French colonialists introduced coffee to Vietnam in the 19th century, but throwing a whole raw egg into an espresso shot, creating egg coffee, was a Vietnamese invention born of necessity at Hanoi’s Café Giang during the First Indochina War in the late 1940s, when milk was scarce and eggs were plentiful.

Egg yolk is beaten with sweetened condensed milk until it’s whipped into a rich, thick mixture that is then carefully poured atop black robusta coffee, the coffee species introduced by the French to Vietnam more than a century ago. Vietnam is now the leading exporter of this type of bean, which produces more bitter notes but has more caffeine, providing a good balance to the sweetness of the whipped yolk. While the basic combo of condensed milk and egg is the most traditional method of preparing cà phê trúng, it can also be made with a dash of vanilla or butter.

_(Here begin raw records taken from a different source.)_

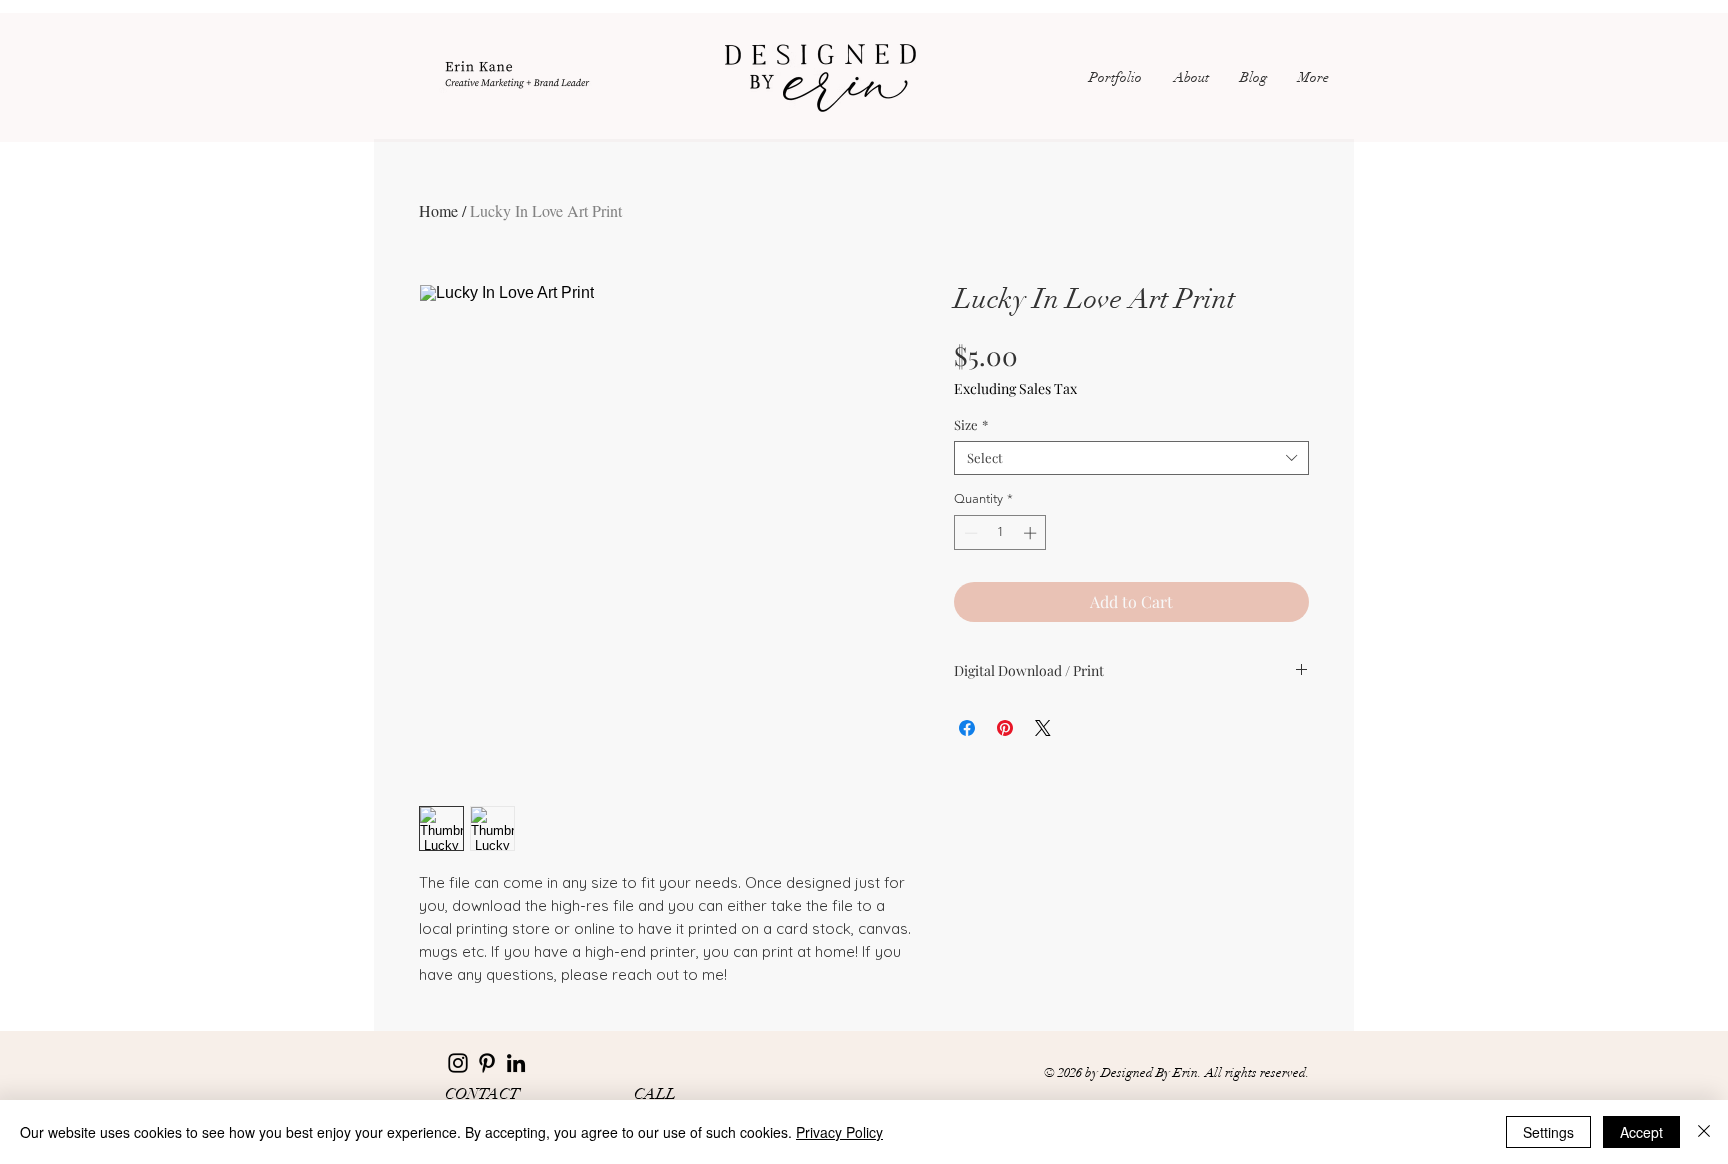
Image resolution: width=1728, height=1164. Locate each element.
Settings (1548, 1132)
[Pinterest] (487, 1063)
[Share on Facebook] (967, 728)
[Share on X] (1043, 728)
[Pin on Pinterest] (1005, 728)
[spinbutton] (1000, 533)
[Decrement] (969, 533)
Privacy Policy (839, 1132)
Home (438, 210)
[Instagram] (458, 1063)
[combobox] (1131, 458)
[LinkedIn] (516, 1063)
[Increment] (1032, 533)
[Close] (1704, 1132)
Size (971, 425)
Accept (1641, 1132)
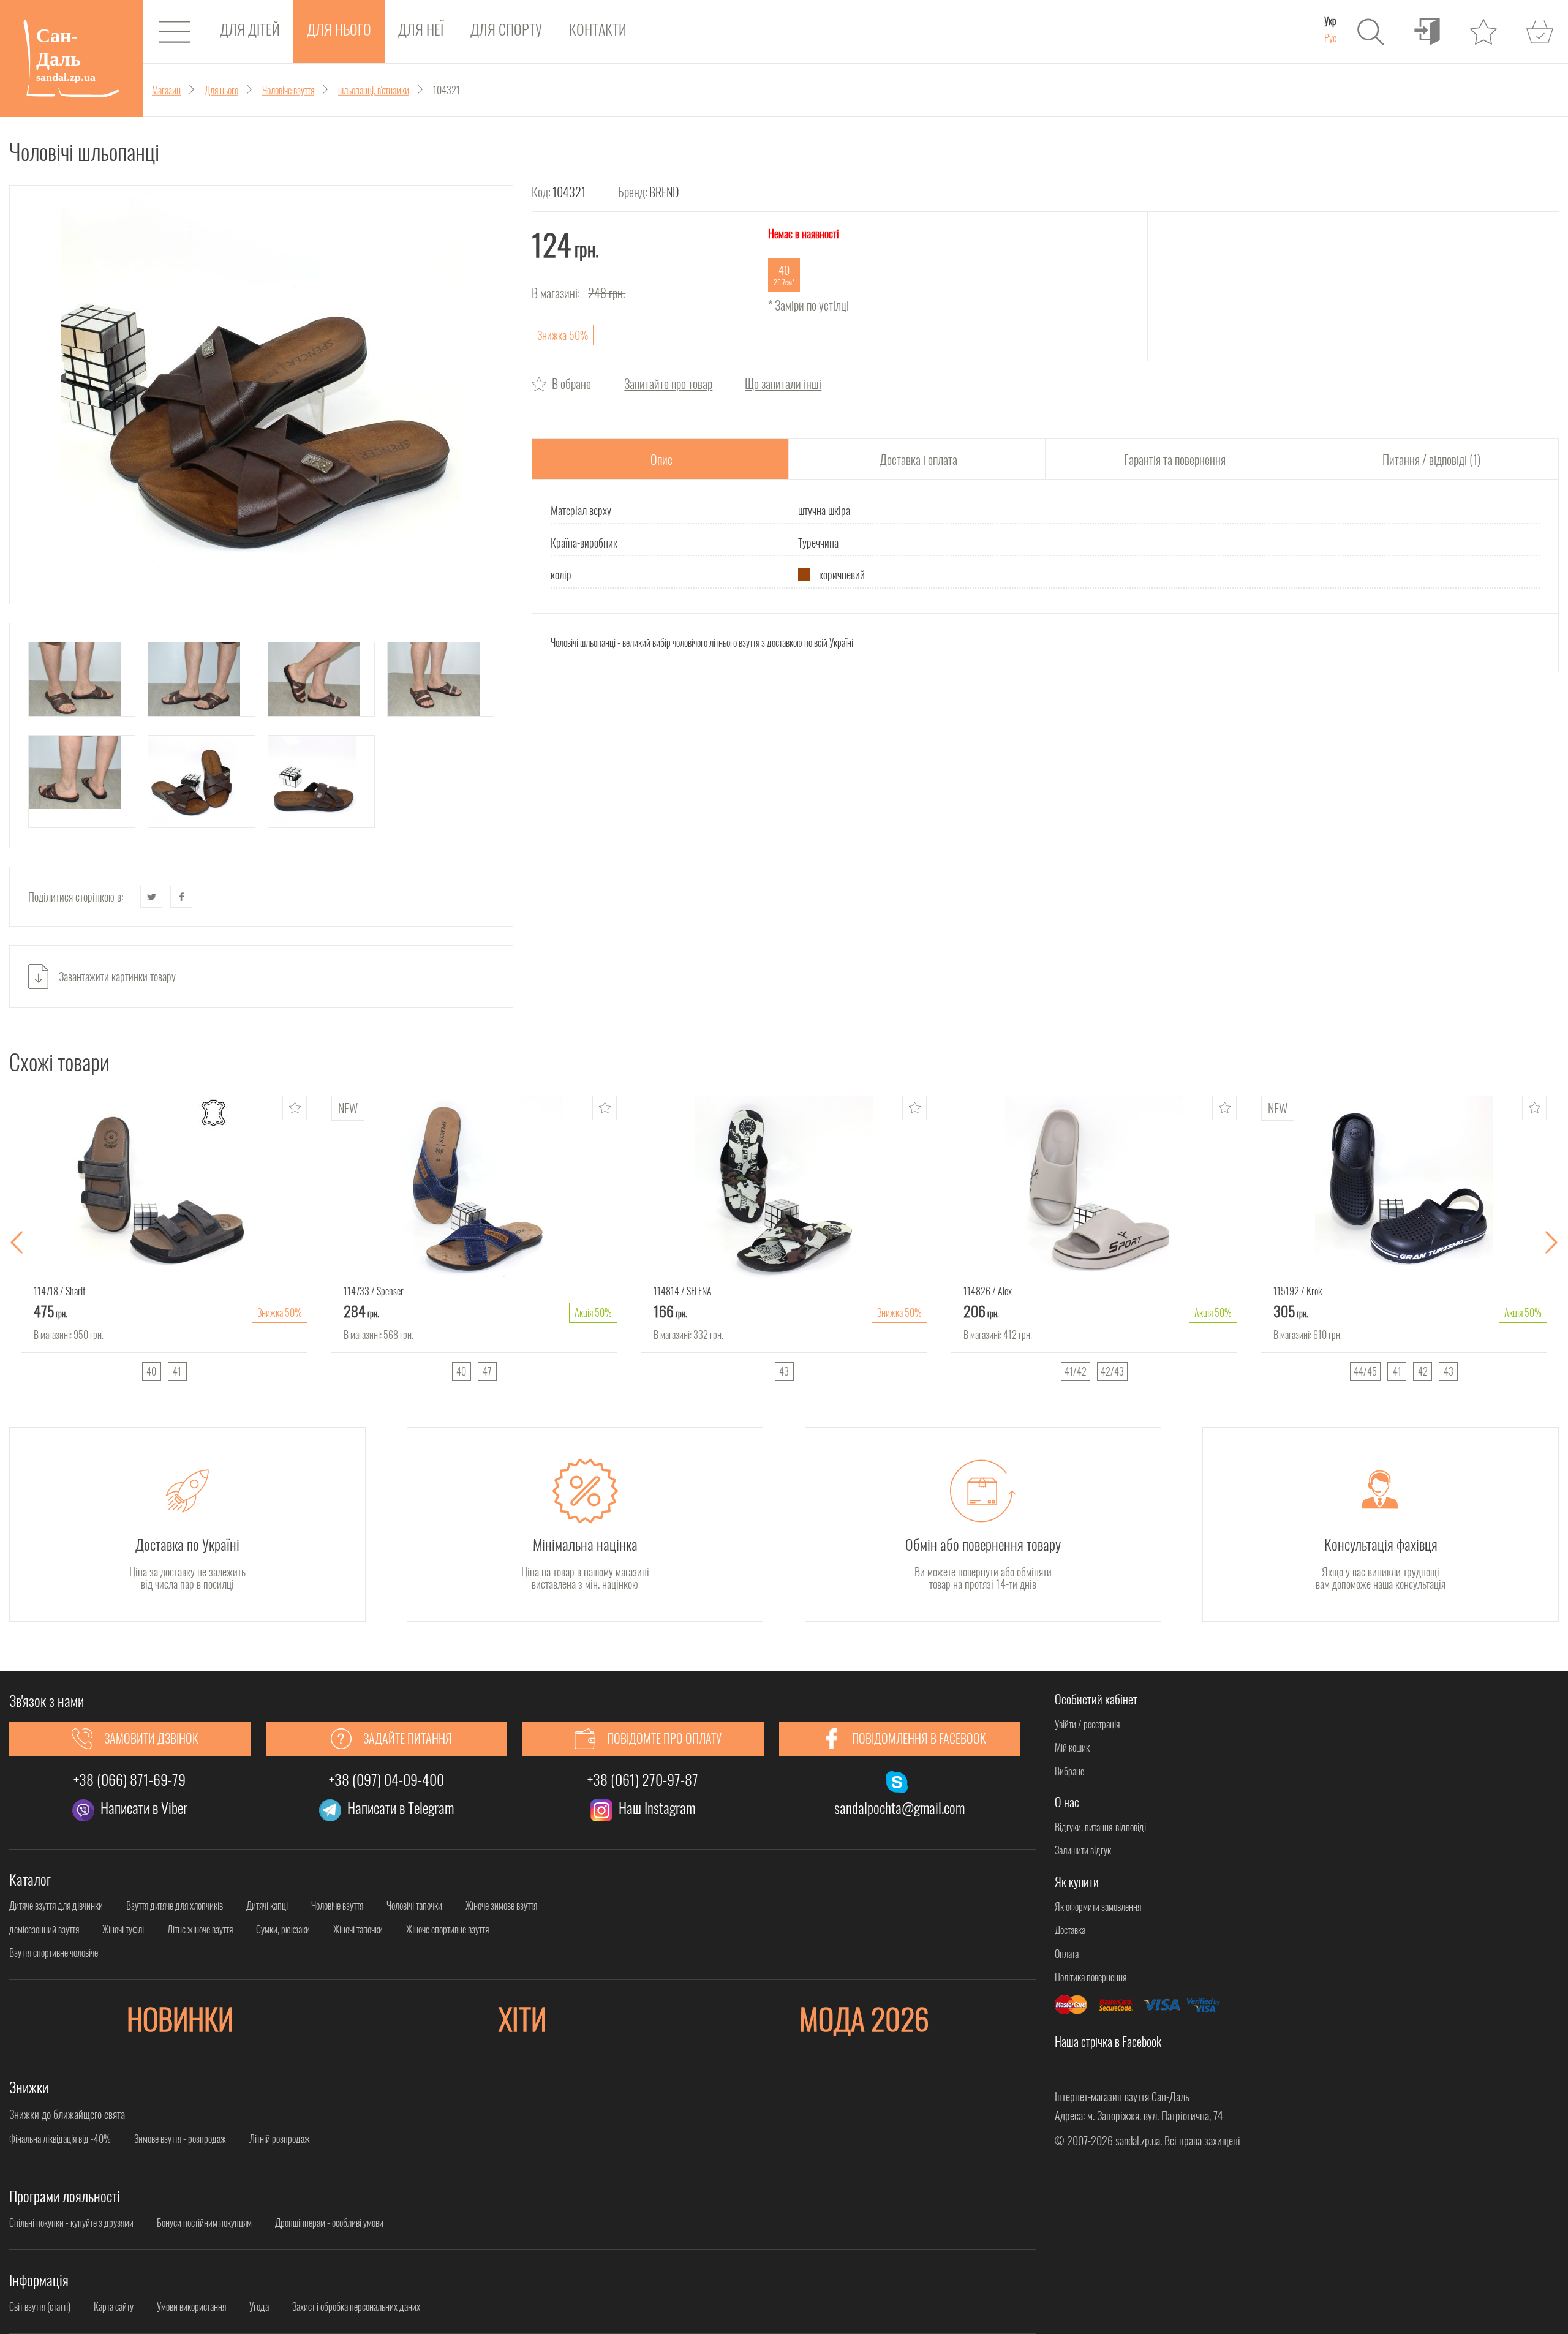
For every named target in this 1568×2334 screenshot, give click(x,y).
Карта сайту (114, 2306)
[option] (164, 1243)
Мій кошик (1072, 1747)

TeaFix’s variation is available both hot and over ice. For the hot version, they first heat the cup and saucer, then they pour a dark, thick shot of espresso from robusta beans into an electric frother that whirs away until, because air is mixed in, its contents triple in size. At the same time, an organic yolk is whisked together with the sweetened condensed milk in another container until it becomes thick and custard-like. The coffee is poured into the cup, then the custard-like mixture of milk and egg, topped off with a sprinkling of cocoa powder. When it’s sipped at the perfect 45-degree angle, you first get a burst of cool, custardy sweetness followed by the hot, bitter espresso, a perfect calibration of flavors.

People can’t get enough of this sumptuous treat, which has been one of their top sellers since the place opened in late 2019, according to TeaFix owner Chi Nguyen. “They are always amazed at how different the taste is and that it’s so smooth and creamy, that it tastes like having coffee and dessert in one,” Nguyen says.